Transcribe the entries exactly; images are not part of the copy.

Supplied material:
────────

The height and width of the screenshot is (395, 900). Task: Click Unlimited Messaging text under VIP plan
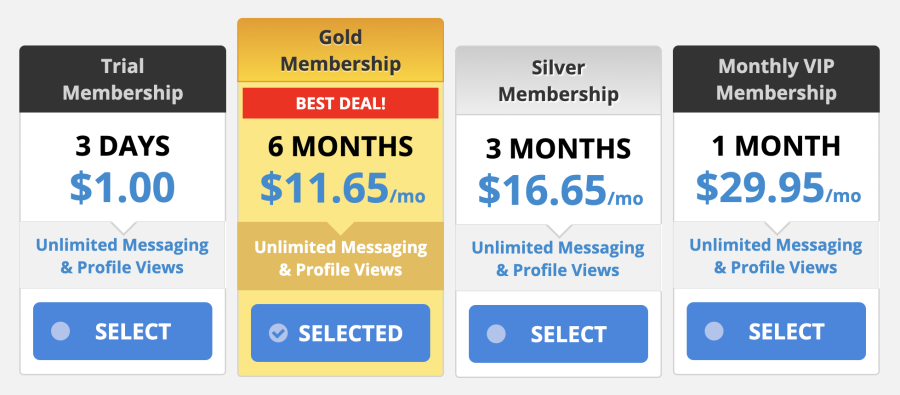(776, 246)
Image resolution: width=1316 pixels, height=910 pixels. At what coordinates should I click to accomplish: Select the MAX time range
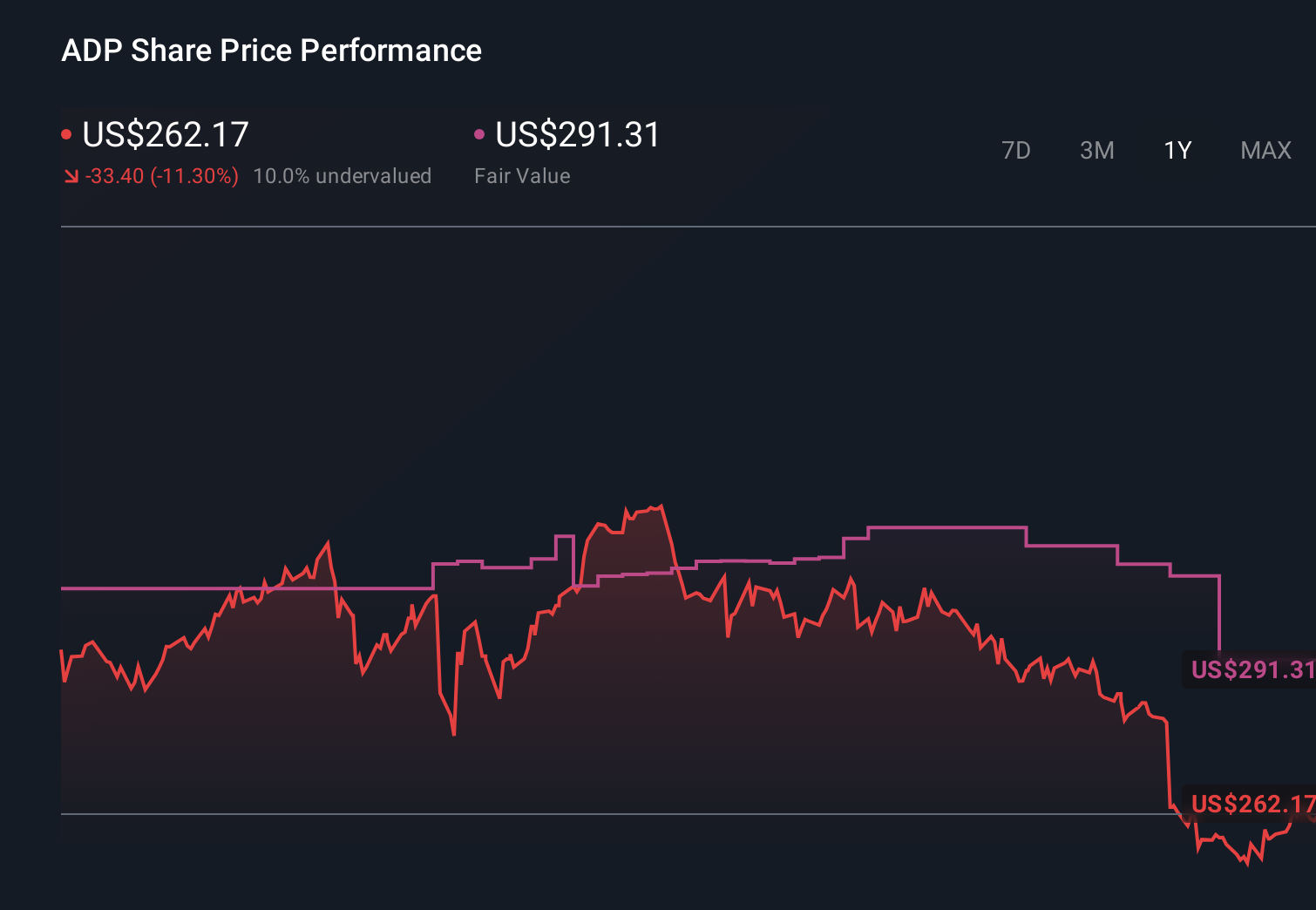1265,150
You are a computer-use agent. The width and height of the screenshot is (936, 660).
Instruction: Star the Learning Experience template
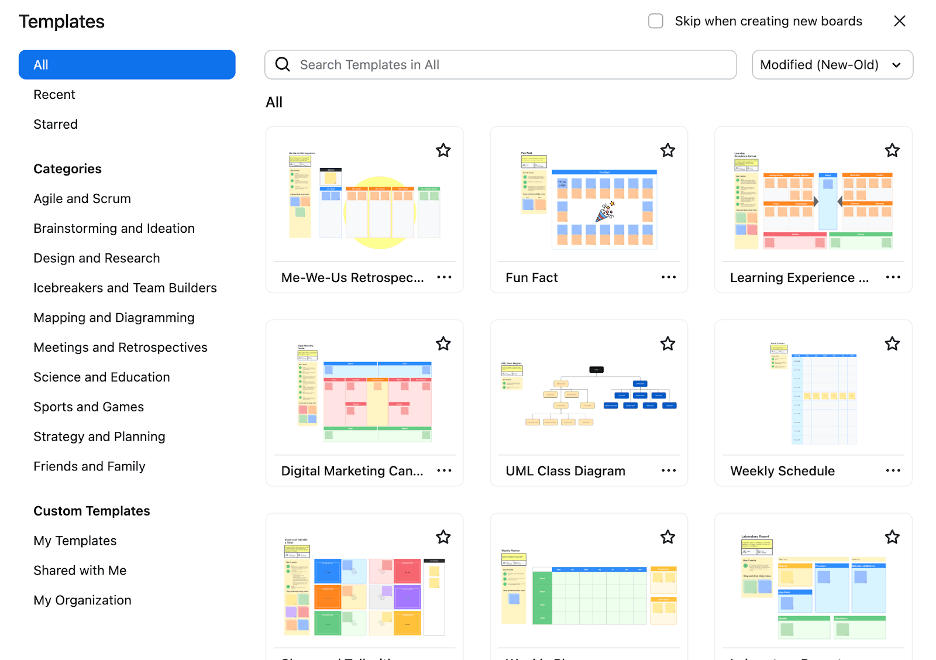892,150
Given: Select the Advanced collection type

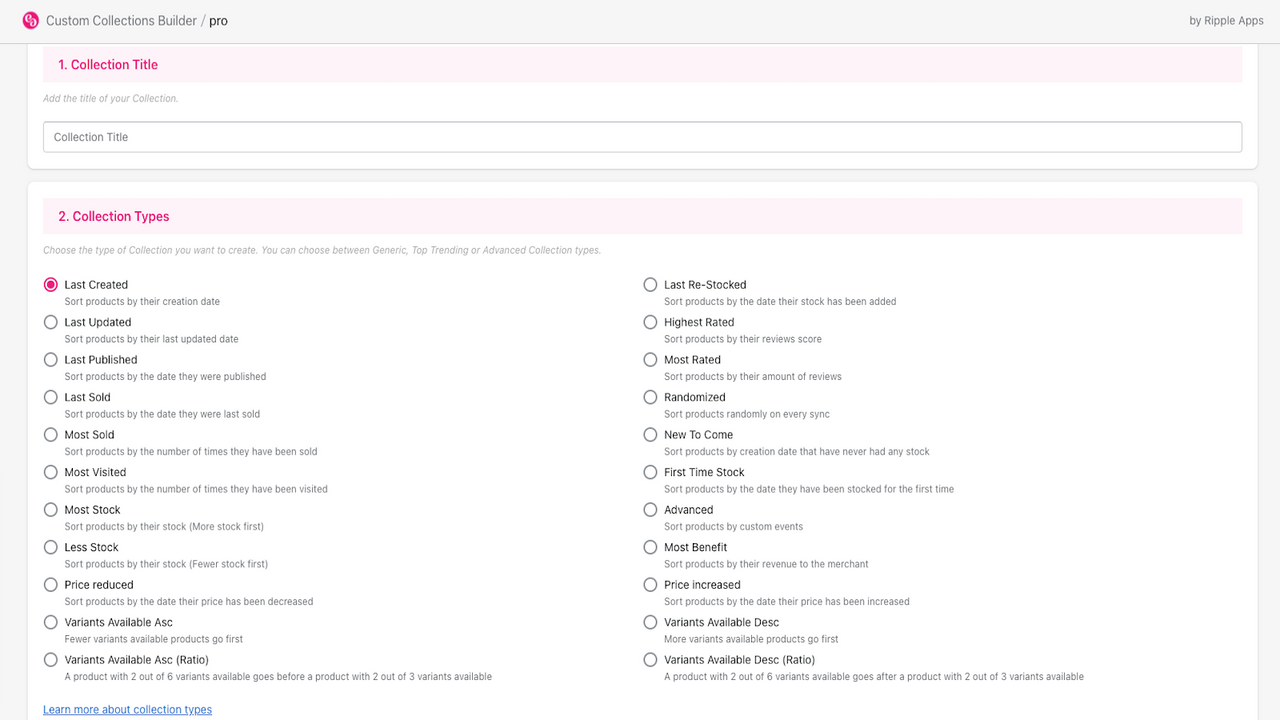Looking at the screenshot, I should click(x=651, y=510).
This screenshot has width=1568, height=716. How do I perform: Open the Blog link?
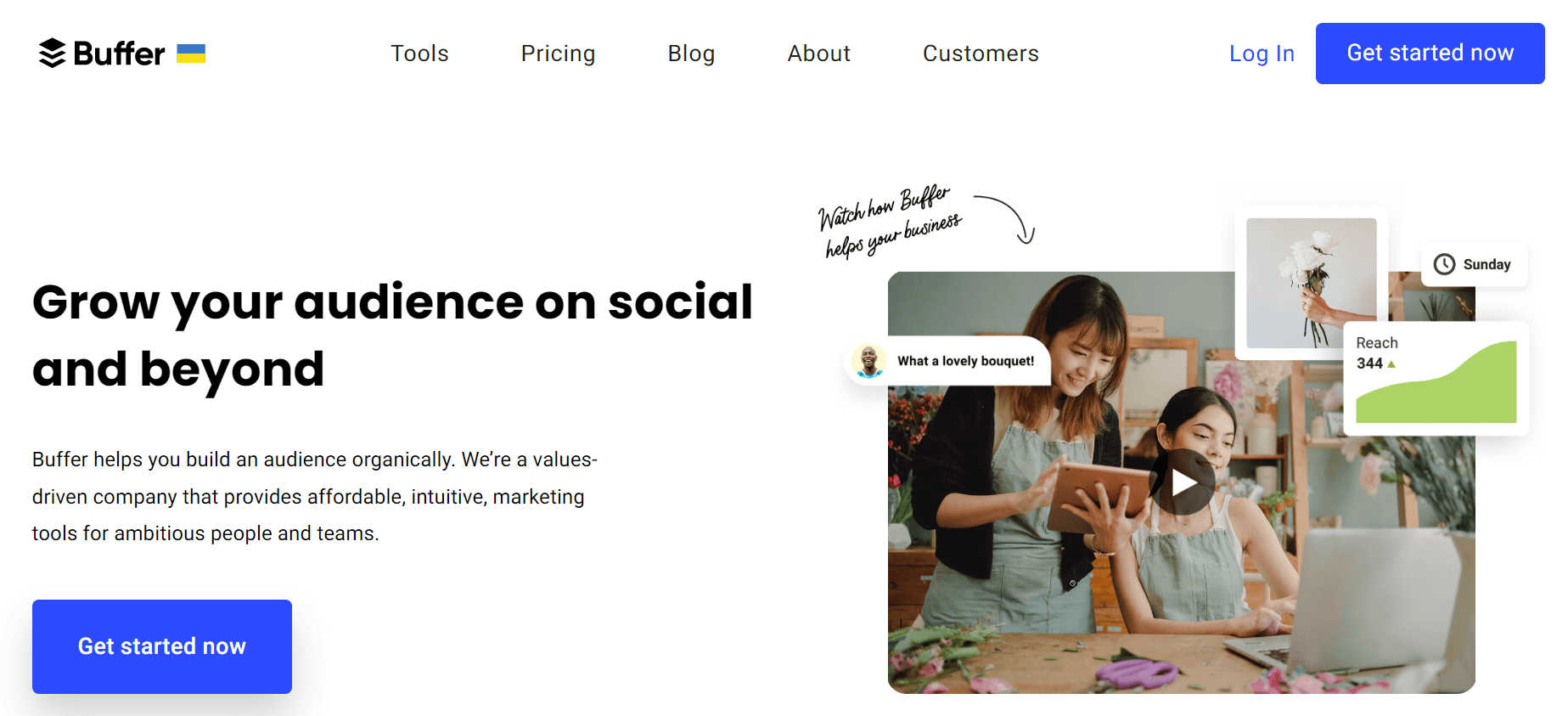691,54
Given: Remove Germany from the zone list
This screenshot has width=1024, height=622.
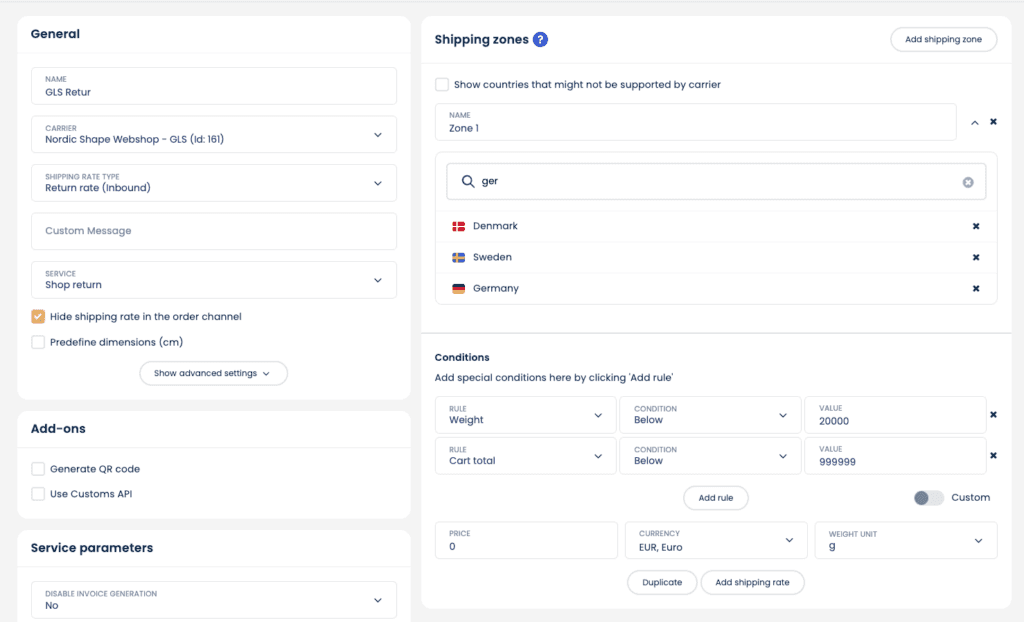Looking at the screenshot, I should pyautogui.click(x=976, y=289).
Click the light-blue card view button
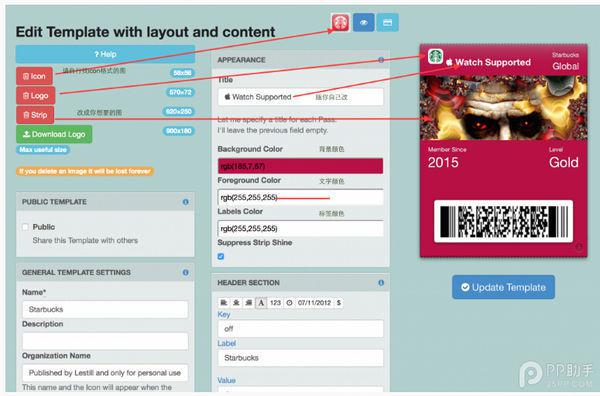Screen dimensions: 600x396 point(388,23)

────────

Output of the exercise:
The height and width of the screenshot is (395, 900). Task: Click Unlimited Messaging text under VIP plan
(776, 246)
Image resolution: width=1316 pixels, height=910 pixels. At what coordinates should I click to accomplish: Select the MAX time range
1265,150
You are a computer-use agent. The width and height of the screenshot is (936, 660).
Instruction: Star the Learning Experience template
892,150
Given: Select the Advanced collection type

Looking at the screenshot, I should click(x=651, y=510).
This screenshot has width=1568, height=716. How do I perform: Open the Blog link?
691,54
Given: Remove Germany from the zone list
This screenshot has width=1024, height=622.
Looking at the screenshot, I should pyautogui.click(x=976, y=289).
Click the light-blue card view button
Screen dimensions: 600x396 point(388,23)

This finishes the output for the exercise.